Attention and AdditiveAttention are called with their input tensors in a list. (same as Add, Average, Concatenate, Dot, Maximum, Multiply, Subtract)
But MultiHeadAttention is called by passing the input tensors as separate arguments.
The following minimal example shows the difference in how the inbound_nodes are linked:
import json
from tensorflow.keras.layers import AdditiveAttention, Attention, Input, MultiHeadAttention
from tensorflow.keras.models import Model
inputs = [Input(shape=(8, 16)), Input(shape=(4, 16))]

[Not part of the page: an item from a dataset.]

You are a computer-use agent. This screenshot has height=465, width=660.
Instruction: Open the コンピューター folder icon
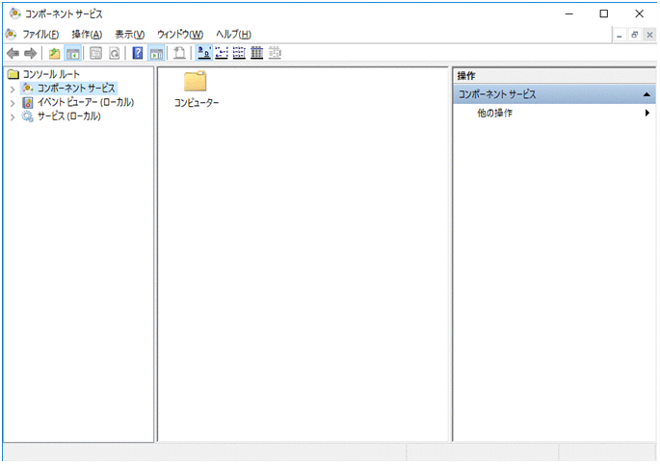(x=196, y=83)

outputs = [Attention()([inputs[0], inputs[1]]),
AdditiveAttention()([inputs[0], inputs[1]]),
MultiHeadAttention(num_heads=2, key_dim=2)(inputs[0], inputs[1])]
model = Model(inputs=inputs, outputs=outputs)

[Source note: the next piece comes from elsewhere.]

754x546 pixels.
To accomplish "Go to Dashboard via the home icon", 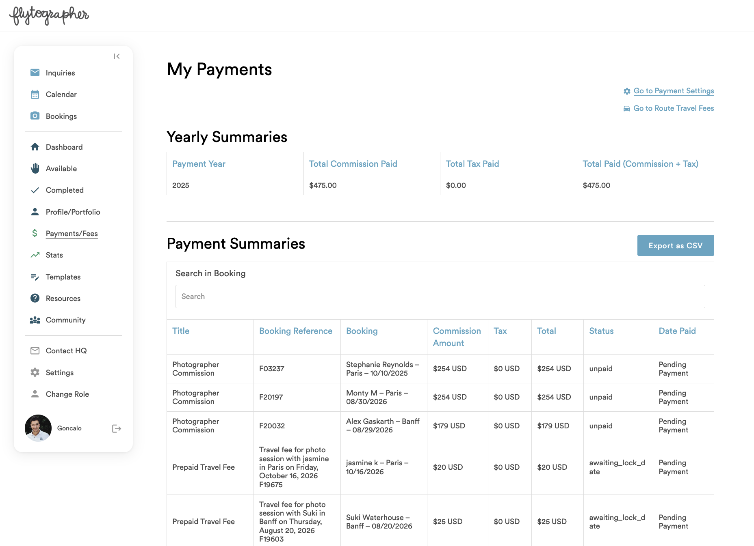I will [x=35, y=147].
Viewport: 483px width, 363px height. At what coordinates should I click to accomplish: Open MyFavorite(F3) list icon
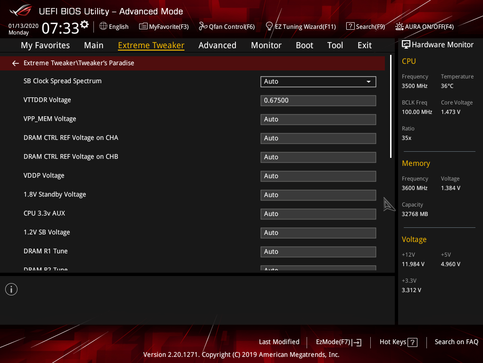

print(json.dumps(json.loads(model.to_json()), indent=4))
[...]
"name": "attention",
"inbound_nodes": [
[
[
"input_1",
0,
0,
{}
],
[
"input_2",
0,
0,
{}
]
]
]
[...]
"name": "additive_attention",
"inbound_nodes": [
[
[
"input_1",
0,
0,
{}
],
[
"input_2",
0,
0,
{}
]
]
]
[...]
"name": "multi_head_attention",
"inbound_nodes": [
[
[
"input_1",
0,
0,
{
"value": [
"input_2",
0,
0
]
}
]
]
]
[...]
What's the reason for MultiHeadAttention not following the convention of the other two attention layers, and what does it mean for input_2 being stored as value in input_1 in the inbound_nodes?
(Some context on why this is relevant to me: I'm maintaining this library and would like to implement support for MultiHeadAttention.)